Excerpt:
★ ★ ★ ★

Household goods and packaged food makers are easing US price increases to avoid losing American shoppers to retailers’ less expensive private-label brands as a global trade war tests the limits of their pricing power at grocery stores.

- RICHA NAIDU

US President Donald Trump has imposed broad tariffs on several countries around the world in recent months, sparking worries that the US economy will be pushed into recession, with commodities and basic utilities becoming more expensive. Trump met with major retailers, including Walmart and Target on Monday to discuss the tariffs’ impact on their imports.

"Some political decisions, economic decisions taken have rather undermined already soft consumer confidence," Nestlé CEO Laurent Freixe told journalists yesterday during an earnings call. Nestlé, the world's biggest packaged food company and maker of Nescafe and Kit-Kat, cut prices in the United States, its biggest market, by 1%.

"When it comes to pricing, we have to take into account the customers, the consumers, competitors' moves," Mr Freixe said. "We are trying to take as much price as we can to cover our costs while being mindful of the consumer response."

Dove soap maker Unilever, which also reported earnings yesterday, noted "declining consumer sentiment" in North America, where it raised prices by only 2.1%.

Nestle, Unilever and other makers of household products and packaged food need to show caution with price hikes to avoid alienating American shoppers who are worried about having less money to spend on groceries, industry consultants and investors said. In grocery stores, these companies compete head-to-head with retailers' private label products, which are generally lower priced.

★ ★ ★ ★

Given entries:
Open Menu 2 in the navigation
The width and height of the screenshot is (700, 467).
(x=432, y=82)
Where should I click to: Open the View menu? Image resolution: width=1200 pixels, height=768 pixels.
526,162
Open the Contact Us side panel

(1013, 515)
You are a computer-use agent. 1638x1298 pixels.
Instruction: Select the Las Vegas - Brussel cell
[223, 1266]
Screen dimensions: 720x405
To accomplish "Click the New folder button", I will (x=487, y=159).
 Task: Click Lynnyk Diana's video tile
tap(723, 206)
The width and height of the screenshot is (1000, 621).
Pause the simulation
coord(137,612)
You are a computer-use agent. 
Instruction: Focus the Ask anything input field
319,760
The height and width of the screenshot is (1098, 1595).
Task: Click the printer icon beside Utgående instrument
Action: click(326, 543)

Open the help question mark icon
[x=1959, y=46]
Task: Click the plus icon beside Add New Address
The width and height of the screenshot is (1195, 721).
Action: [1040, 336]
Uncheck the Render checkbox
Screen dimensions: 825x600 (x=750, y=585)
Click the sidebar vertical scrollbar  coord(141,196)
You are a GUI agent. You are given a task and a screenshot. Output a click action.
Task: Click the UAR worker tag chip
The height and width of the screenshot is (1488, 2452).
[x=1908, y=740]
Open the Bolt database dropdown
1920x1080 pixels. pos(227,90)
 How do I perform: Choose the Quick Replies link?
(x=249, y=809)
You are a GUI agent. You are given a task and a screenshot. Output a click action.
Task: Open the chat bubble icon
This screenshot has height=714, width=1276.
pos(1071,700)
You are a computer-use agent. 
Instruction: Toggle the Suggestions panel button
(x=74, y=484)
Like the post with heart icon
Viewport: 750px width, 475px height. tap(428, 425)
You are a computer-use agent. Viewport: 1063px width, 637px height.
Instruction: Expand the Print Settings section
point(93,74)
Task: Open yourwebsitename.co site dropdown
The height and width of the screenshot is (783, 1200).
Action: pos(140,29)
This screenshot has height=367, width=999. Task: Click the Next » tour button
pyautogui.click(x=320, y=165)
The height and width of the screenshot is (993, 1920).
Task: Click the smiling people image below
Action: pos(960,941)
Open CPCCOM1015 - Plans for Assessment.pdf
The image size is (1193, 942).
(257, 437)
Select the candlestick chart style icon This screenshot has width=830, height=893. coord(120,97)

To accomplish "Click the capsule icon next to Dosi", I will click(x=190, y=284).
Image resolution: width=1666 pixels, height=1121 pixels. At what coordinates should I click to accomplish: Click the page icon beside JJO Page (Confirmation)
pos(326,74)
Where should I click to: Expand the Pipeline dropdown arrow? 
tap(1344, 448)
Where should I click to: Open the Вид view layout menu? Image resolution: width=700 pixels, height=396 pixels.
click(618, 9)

★ ★ ★ ★

Problem set:
A - According to the article on tariffs and grocery pricing, by how much did Nestlé cut its prices in the United States?
B - Copy verbatim the part of the article on tariffs and grocery pricing from "Household goods and" to "on their imports.".

Task answers:
A - By 1%.

B -
Household goods and packaged food makers are easing US price increases to avoid losing American shoppers to retailers’ less expensive private-label brands as a global trade war tests the limits of their pricing power at grocery stores.

- RICHA NAIDU

US President Donald Trump has imposed broad tariffs on several countries around the world in recent months, sparking worries that the US economy will be pushed into recession, with commodities and basic utilities becoming more expensive. Trump met with major retailers, including Walmart and Target on Monday to discuss the tariffs’ impact on their imports.